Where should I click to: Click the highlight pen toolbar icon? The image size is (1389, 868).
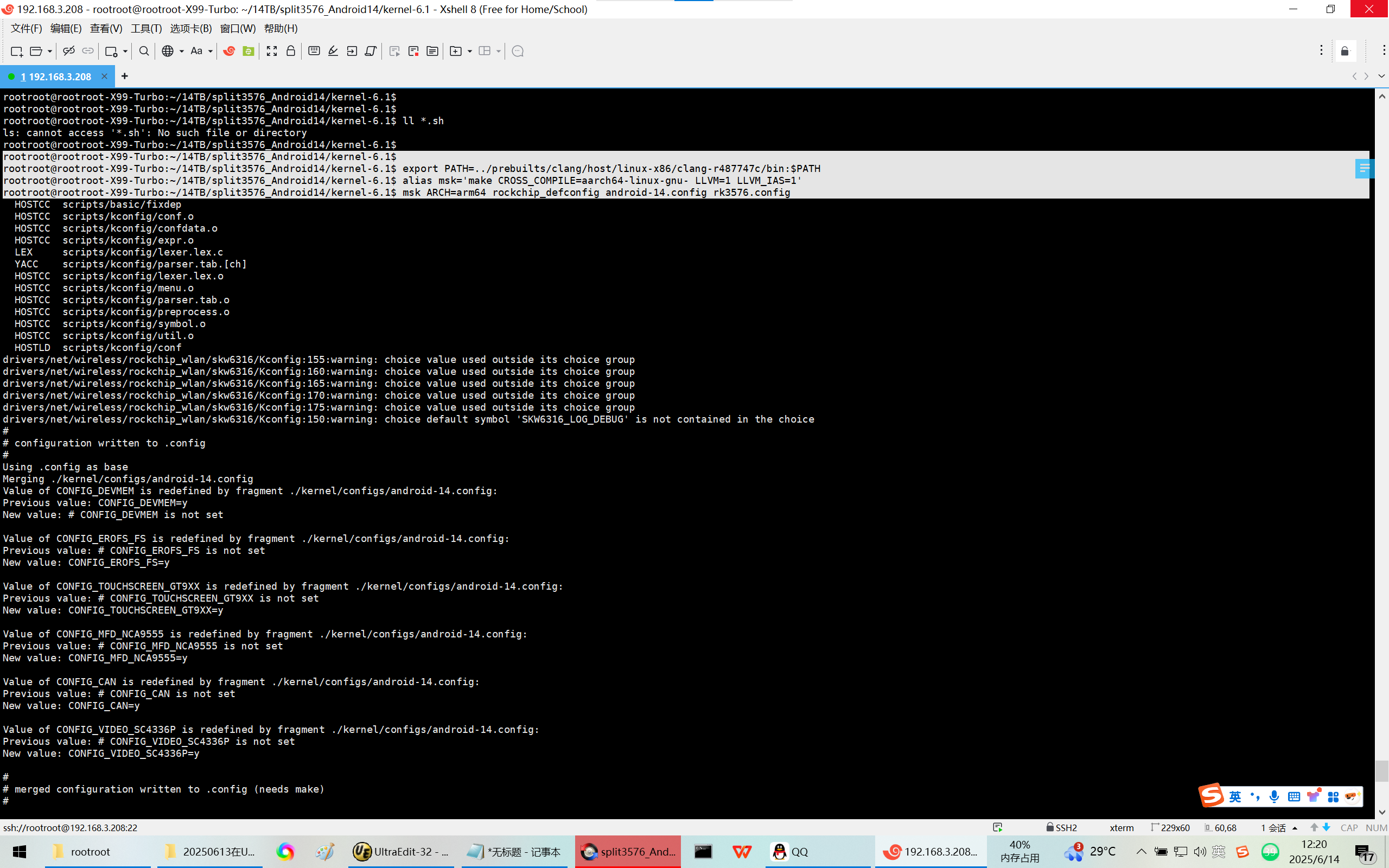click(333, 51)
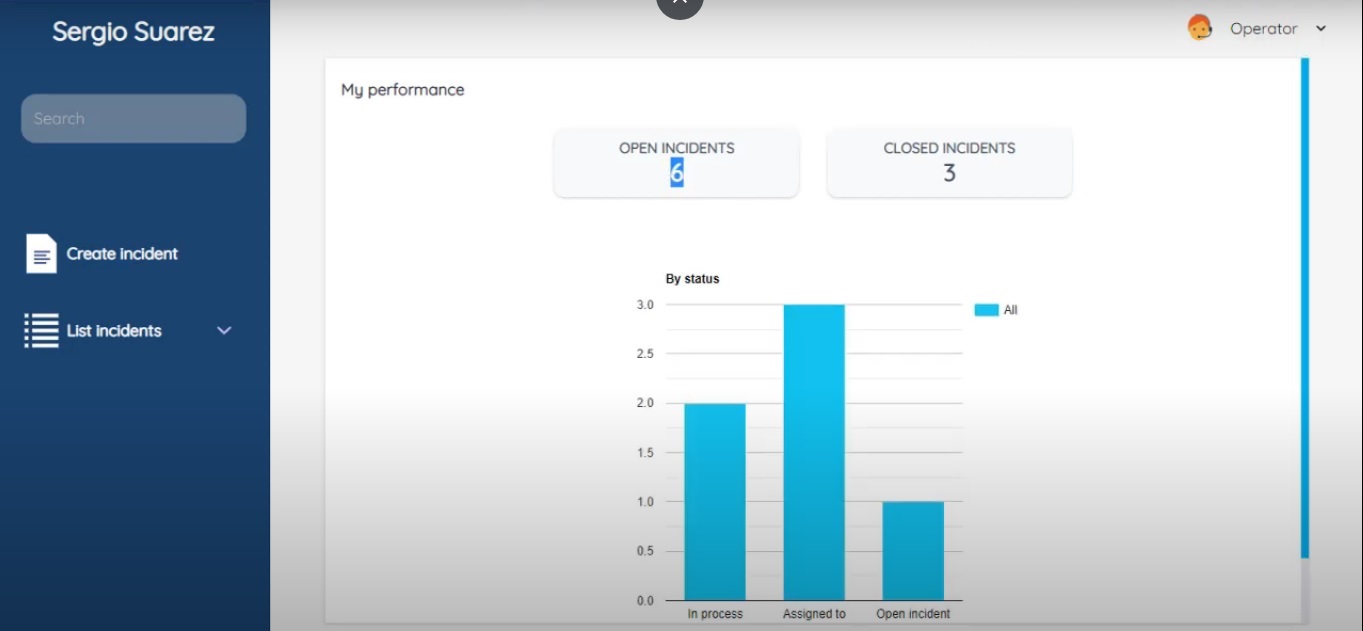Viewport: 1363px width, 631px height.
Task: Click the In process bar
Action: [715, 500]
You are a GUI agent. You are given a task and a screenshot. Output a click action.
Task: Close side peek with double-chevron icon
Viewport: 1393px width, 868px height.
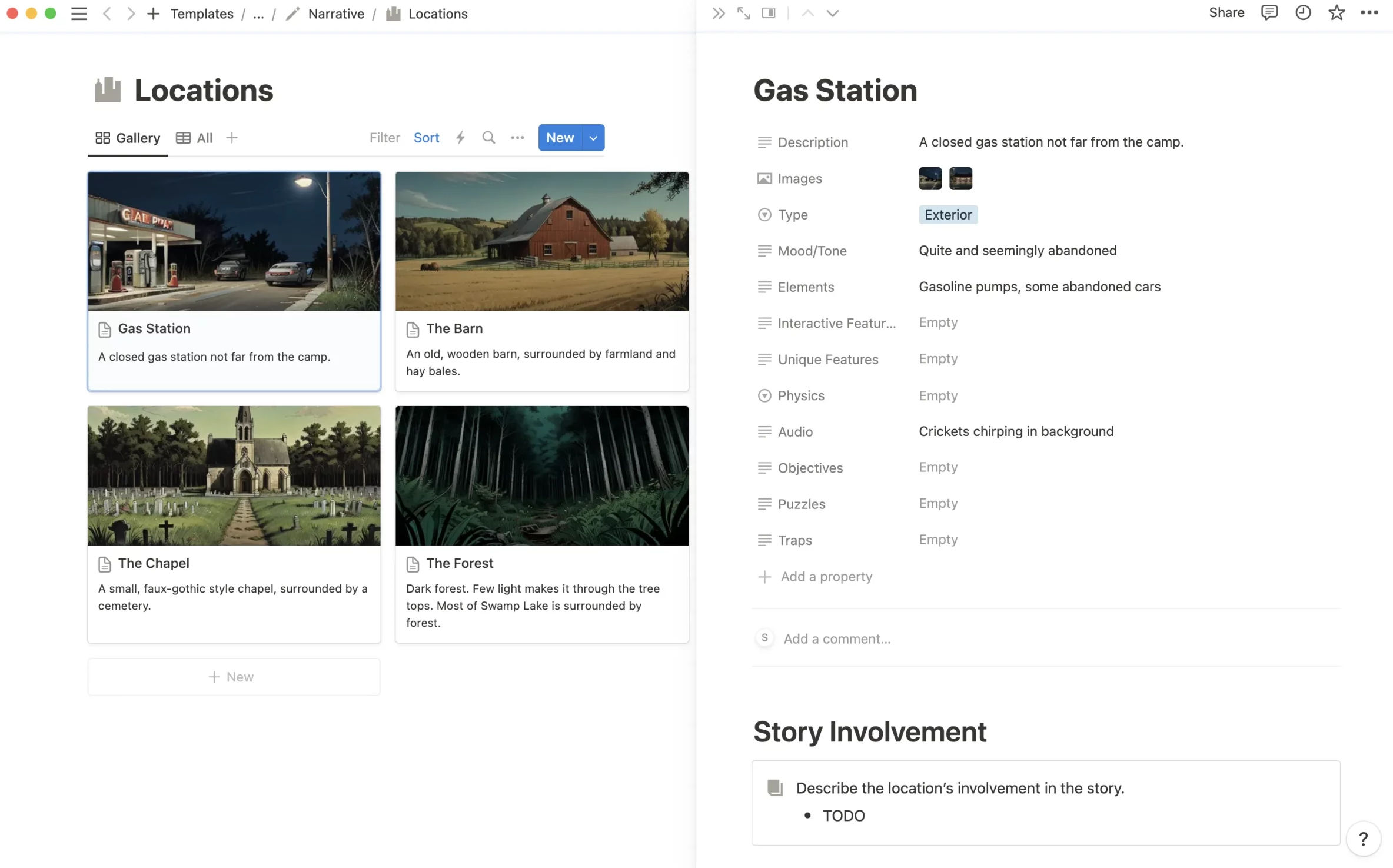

## Goal
List every line of the data above that contains the string "icon".

## Reply
Where should I click to: Click the highlight pen toolbar icon? The image size is (1389, 868).
Task: Close side peek with double-chevron icon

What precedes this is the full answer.